“We Literally NEVER Do This” (and other BFCM lies)
We literally never do this, futurists.
The discourse leading up to this year’s BFCM in the eCommerce community is finally saying the quiet part out loud: the early DTC giants were ego-driven brand-obsessed giants who believed that they knew better about the nature of human consumption than those who came before us. By omitting 25% of the 4 P’s of marketing, early eCom native brands traded sales growth for smug bragging rights.
We’re glad that era’s behind us, but the fossil record remains; like the stigma to your peer group of leading with discounts. That’s why your inbox is flooded this year with “we never do this.” Yes you do, and saying you don’t erodes trust with your customer.
🔮The Rub: Except, we’ve never ever offered discounts, so we can say it in earnest. So forgive us as we join in the grand tradition of Black Friday, on the first anniversary of our premium subscription, we’re offering our first-ever sale on premium membership.
🛍️First-time members can join Future Commerce Plus for just $10 for your first three months with the code BLACKFRIDAY24. Enter this code on the one-step checkout where you input payment details.
🧐Why join? Well, today we publish the titillating conclusion to Mike Mallazzo’s four-part series: TABULA RASA. This epic conclusion is exclusive to our Future Commerce Plus members through Giving Tuesday. Don’t want to wait? Join now.
Plus, save everyday on merch and print from our shop, including our forthcoming LORE Journal.
— Phillip
P.S. We’re excited to have THE Kate Fannin (Neiman Marcus, Nordstrom, Esteé Lauder) join us on the podcast to talk about “Return on Experience,” a phrase coined by Jane Lauder, and how to measure and attribute experiential investment at every scale. Listen on Apple or Spotify.
Member Exclusive: China's Long March to Main Street
Mike Mallazzo for Future Commerce
For years, we've talked about China as the world's factory floor—a simplistic narrative that missed the bigger picture. As American commerce operators perfect their TikTok strategies and fret about Temu's Super Bowl ads, a more profound shift is quietly reshaping the industry: Chinese companies aren't just making our products anymore—they're selling, marketing, and culturizing them.
The great game of commerce has moved from arbitrage to geopolitics, and the stakes are no longer just market share, but the very soul of how America shops.
Welcome to commerce's new world order, where your margin is Beijing's opportunity.
Digital Rebellion in the Metaverse. Roblox now encourages its users to bypass app stores when topping up their digital currency, offering a 25% Robux bonus for direct purchases. Rising fees for digital transactions through app store policies mean platforms like Roblox are challenging platform hegemony. This move echoes our predictions about platform independence from last year's forecast episode, reminding us that we’re trending towards Omnimodal customer journeys.
Luxury's Failed Power Couple. The Capri-Tapestry merger collapse signals shifting winds in luxury retail consolidation and fears around upcoming trade policies despite an incoming ‘low-regulatory policy’ administration. Tapestry will fare well post-breakup, primarily due to the strength of the Coach brand with Gen Z.
Doorbell Auteur. Nostalgia aesthetics continue to march forward. Following the trend of Swifties uploading Eras Tour footage taken on 3DS cameras, and copycat PSVITA concert footage, now Jack Harlow weighs in. Harlow’s newest music video features content made on a Ring doorbell video camera, embodying the "lo-fi luxury" trend we've been tracking in our newsletter.

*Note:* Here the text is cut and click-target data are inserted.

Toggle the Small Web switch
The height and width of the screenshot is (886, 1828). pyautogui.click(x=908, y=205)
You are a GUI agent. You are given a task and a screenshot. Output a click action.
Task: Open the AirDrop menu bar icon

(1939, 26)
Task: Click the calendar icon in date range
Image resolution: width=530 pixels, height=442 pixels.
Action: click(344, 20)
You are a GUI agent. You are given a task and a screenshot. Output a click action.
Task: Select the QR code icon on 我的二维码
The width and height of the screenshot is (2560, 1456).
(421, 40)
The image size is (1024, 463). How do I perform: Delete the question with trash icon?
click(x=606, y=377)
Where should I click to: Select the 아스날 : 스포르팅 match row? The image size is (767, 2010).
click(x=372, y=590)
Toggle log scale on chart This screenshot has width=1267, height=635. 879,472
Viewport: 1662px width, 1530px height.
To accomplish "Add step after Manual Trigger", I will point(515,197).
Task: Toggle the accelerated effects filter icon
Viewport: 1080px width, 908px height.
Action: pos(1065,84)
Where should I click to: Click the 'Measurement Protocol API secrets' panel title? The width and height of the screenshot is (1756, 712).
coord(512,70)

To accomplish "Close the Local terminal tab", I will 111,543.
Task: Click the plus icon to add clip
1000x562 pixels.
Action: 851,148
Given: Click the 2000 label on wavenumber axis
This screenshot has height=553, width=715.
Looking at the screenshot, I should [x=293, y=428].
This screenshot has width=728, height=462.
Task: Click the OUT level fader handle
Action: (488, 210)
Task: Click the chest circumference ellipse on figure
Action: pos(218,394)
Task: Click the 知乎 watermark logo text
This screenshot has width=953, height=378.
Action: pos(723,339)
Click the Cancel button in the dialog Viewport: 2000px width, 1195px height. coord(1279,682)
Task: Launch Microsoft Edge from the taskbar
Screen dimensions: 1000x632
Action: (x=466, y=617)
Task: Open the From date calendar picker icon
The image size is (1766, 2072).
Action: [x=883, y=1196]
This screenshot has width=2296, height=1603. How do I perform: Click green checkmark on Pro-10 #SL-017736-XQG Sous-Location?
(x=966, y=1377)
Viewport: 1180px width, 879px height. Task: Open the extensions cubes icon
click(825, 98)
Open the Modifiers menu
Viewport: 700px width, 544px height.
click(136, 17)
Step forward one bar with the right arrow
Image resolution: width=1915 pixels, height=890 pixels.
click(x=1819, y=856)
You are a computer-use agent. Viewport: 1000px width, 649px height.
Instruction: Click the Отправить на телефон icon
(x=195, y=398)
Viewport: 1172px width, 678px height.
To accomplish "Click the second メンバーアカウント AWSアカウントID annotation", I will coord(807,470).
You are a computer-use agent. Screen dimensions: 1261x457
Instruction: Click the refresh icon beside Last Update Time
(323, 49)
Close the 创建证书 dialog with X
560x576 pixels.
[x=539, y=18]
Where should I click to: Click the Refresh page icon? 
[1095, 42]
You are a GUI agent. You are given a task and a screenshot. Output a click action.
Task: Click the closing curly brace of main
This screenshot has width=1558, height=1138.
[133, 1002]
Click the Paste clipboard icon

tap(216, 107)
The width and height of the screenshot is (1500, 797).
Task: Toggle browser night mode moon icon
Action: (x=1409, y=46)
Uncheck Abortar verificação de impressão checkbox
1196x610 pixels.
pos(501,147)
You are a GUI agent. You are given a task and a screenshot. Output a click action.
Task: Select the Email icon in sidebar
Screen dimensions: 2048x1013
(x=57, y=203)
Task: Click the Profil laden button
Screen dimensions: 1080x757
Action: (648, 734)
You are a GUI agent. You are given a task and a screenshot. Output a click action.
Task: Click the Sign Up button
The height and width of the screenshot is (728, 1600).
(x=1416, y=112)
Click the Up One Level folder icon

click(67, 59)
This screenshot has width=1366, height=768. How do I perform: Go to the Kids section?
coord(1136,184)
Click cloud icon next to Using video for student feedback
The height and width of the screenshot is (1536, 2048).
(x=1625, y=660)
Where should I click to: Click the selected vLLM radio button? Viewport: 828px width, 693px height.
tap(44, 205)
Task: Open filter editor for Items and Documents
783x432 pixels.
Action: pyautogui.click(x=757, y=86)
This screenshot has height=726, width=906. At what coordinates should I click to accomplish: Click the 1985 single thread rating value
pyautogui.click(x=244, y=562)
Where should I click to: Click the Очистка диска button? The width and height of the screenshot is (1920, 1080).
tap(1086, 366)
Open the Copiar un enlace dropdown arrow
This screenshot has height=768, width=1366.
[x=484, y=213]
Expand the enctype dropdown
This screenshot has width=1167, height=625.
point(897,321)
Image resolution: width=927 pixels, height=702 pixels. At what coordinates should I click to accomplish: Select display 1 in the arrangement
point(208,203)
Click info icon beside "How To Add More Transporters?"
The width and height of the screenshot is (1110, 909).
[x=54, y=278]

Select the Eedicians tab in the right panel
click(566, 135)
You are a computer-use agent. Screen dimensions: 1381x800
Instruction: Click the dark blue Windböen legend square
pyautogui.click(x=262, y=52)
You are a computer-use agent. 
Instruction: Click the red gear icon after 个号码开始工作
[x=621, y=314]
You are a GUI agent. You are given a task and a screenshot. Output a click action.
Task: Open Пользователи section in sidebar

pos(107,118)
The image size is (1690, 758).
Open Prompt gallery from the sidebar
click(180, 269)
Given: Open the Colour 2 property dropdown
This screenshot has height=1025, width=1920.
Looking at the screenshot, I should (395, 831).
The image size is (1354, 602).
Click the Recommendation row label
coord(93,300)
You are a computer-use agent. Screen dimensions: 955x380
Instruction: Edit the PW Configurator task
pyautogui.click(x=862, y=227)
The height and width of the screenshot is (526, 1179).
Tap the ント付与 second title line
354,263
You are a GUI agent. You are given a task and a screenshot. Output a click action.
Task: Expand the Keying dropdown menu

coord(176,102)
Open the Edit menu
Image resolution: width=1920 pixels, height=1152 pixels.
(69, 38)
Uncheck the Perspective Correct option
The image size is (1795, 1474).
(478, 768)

Gifts That Keep on Giving (Us Something to Talk About). The Future Commerce 2024 Gift Guide reads less like a shopping list and more like a cultural anthropologist's field notes on the evolution of contemporary consumption. From the playfully cautionary "Do Not Feed Alligators Coffee" subscription (a missive equally at home in a Florida park or a Portland café) to the monastically meditative Onyx Coffee Advent Calendar, this year's selections chart the increasing sophistication of what we once dismissively called "everyday consumables.”
$50,000 AI Challenge: Solved. An AI agent designed to guard its funds with strict instructions never to transfer them fell victim to a crafty user who persuaded it to send $50,000. The prompt injection and ‘red teaming’ skills are emergent fields in cybersecurity, while AI researchers are engaged in creating systems that can resist external manipulation.
AI vs Scammers. An AI “grandmother” turns the tables on phone fraudsters through delightfully mundane conversation. A virtual English granny, Daisy Harris, powered by AI, is “wreaking havoc” on phone scammers by engaging them in rambling, time-wasting conversations. “Can you repeat that?” Of course, gran.
The Great Firewall Down Under. Australia bans social media for under-16s in a bold but questionable move. The rule will require ‘reasonable steps’ to prevent children from creating accounts, and violations will incur hefty fines of $49.5MM AUD (about $32MM USD) for incidents where the rule is broken. The experience of a ‘monocultural internet’ is slowly withering, while a generation of protections for children and anti-screen-time parenting strategies (like ‘lo-fi girl protocol’) is now emerging.